PIERRE, S.D. —A bill that would make it illegal for physicians to perform gender affirming procedures or prescribe hormone blockers to children younger than 16 was killed in the Senate Health and Human Services Committee on Monday, Feb. 10.
House Bill 1057 would have made it a class one misdemeanor for a medical professional to perform a gender-affirming operation or surgery or prescribe hormone replacement therapy to aid a child’s gender transition or in an attempt “to change or affirm the minor’s perception of the minor’s sex, if that perception is inconsistent with the minor’s sex,” the bill states.
The hearing room was packed with people who both opposed and agreed with the bill, and more than 30 supporters of transgender people attended the hearing after protesting the bill earlier in the morning.
The bill was moved to the 41st day of the legislative session, effectively killing it, with a 5-2 committee vote.
Sen. Lance Russell, R-Hot Springs, and Sen. Phil Jensen, R-Rapid City, were the lone votes against killing the bill, as well as the lone two votes to move the bill to the Senate floor on a do-pass motion.
State Rep. Fred Deutsch, R-Florence, is the main sponsor of the bill. The bill has 46 cosponsors.
Legislators amended the bill during Monday’s hearing that removed the criminal penalty and added that civil action could be pursued by people injured by gender affirming treatment or hormone blockers when they were minors.
A person could take action anytime before they reach the age of 38 if they were the injured minor in the case. If they are still under the age of 18, civil action can be taken on their behalf by a parent or “a next friend.”
Physicians testified as opponents and proponents to the bill, offering conflicting arguments and conclusions of various studies on the impact of the procedures.
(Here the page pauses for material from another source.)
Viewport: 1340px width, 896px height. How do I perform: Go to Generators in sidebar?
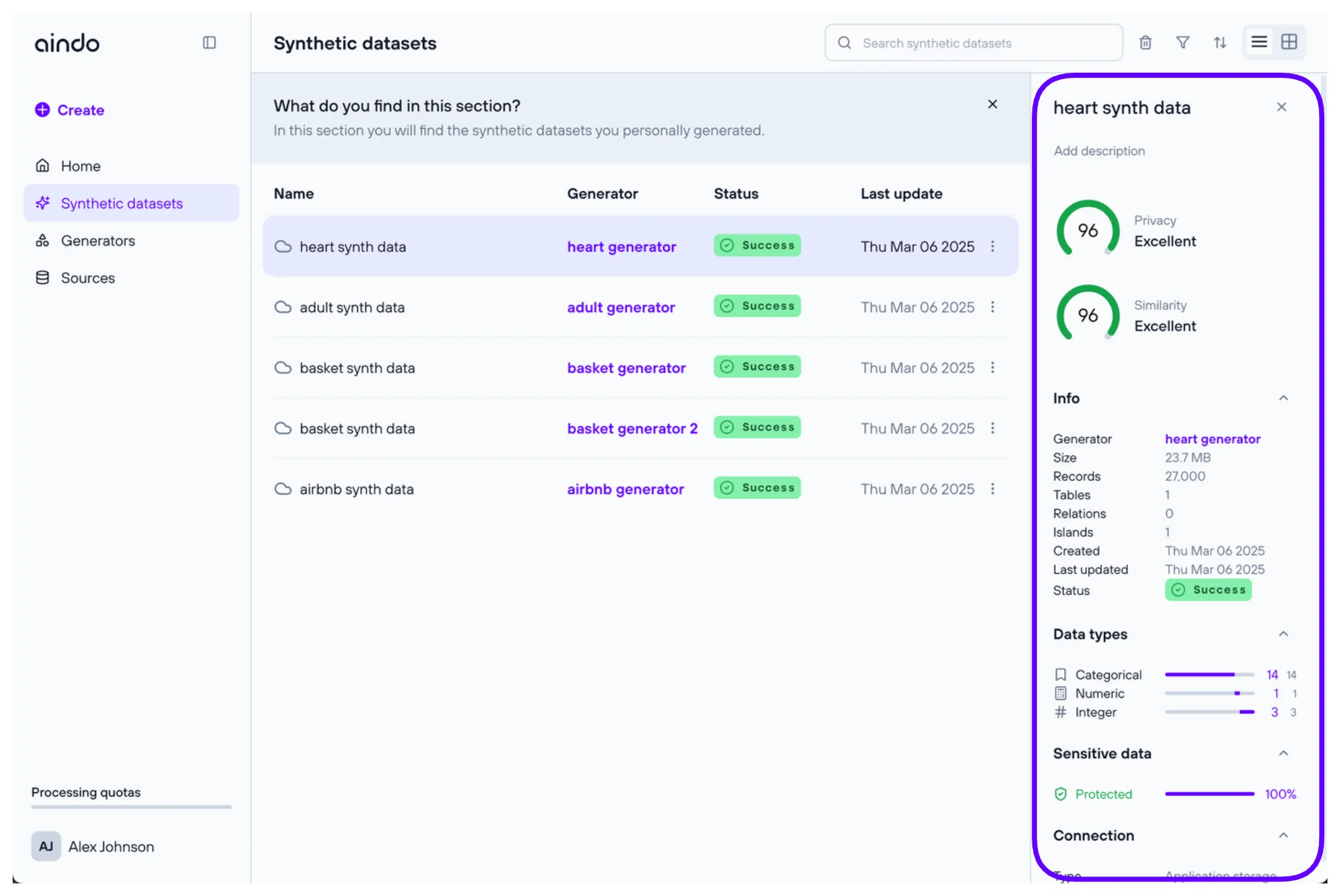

Without a consensus to be found anywhere in the medical community on whether transgender children benefit or are harmed by gender affirming treatments, the five lawmakers who voted to move the bill to the 41st day said they did so because of the overwhelming public response and the possible ways the bill could be challenged in court.
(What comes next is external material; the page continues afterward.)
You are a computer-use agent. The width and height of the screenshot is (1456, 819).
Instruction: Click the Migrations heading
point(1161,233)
Sen. Blake Curd, R-Sioux Falls, testified against the bill, saying that the bill would conflict with the state’s medical malpractice statute of limitations for one particular condition.
Curd, a physician, said that the bill could call into question the state’s other medical malpractice statutes.
Lauren Stanley, Superintending Presbyter of the Rosebud Episcopal Mission, told lawmakers that in her role on the reservation, she’s the one who works with children from the age of 2.
“I am the person on the Rosebud who is called when one of our children takes their own life,” Stanley said. “I am the one who has to comfort the families. I am the one who has to work with pallbearers who are the same age as the child in the casket.”
Stanely said there are transgender children in her community who are already depressed, anxious, self-harming themselves and are afraid to walk out in the world despite having a culture that accepts them for who they are.
The bill would only cause those children to harm themselves, Stanley said.
“I am guaranteeing one child on the Rosebud will make his or her journey out of depression, oppression,” Stanley said, before calling out any lawmakers who vote in support of the bill.
“Will you be there to comfort the family in the hospital? Will you be there for our wakes? Will you be there for the funeral? Will you take a shovel and help bury that child? Will you take flowers to place on the graves?” she asked.
“I deal with suicide and suicide attempts every week on our reservation. Please defeat this bill, because if this bill passes I will call every member of the legislature who supported it and the governor if she signs it, and tell you to come to the funeral.”
Sen. Deb Soholt, R-Sioux Falls, made the final comment before calling for a vote on a motion to pass the bill as amended, saying the state is not ready to regulate transgender health care.
“What I love about public policy is we’ve had a lot of people weigh in and what it’s done is shown the controversy on the issue,” Soholt said.
Soholt added that she strongly believes that local control is what’s best for the residents of South Dakota.
“I have not been challenged to raise a transgender child, but I feel quite strongly that no government should be in the middle of it,” Soholt said.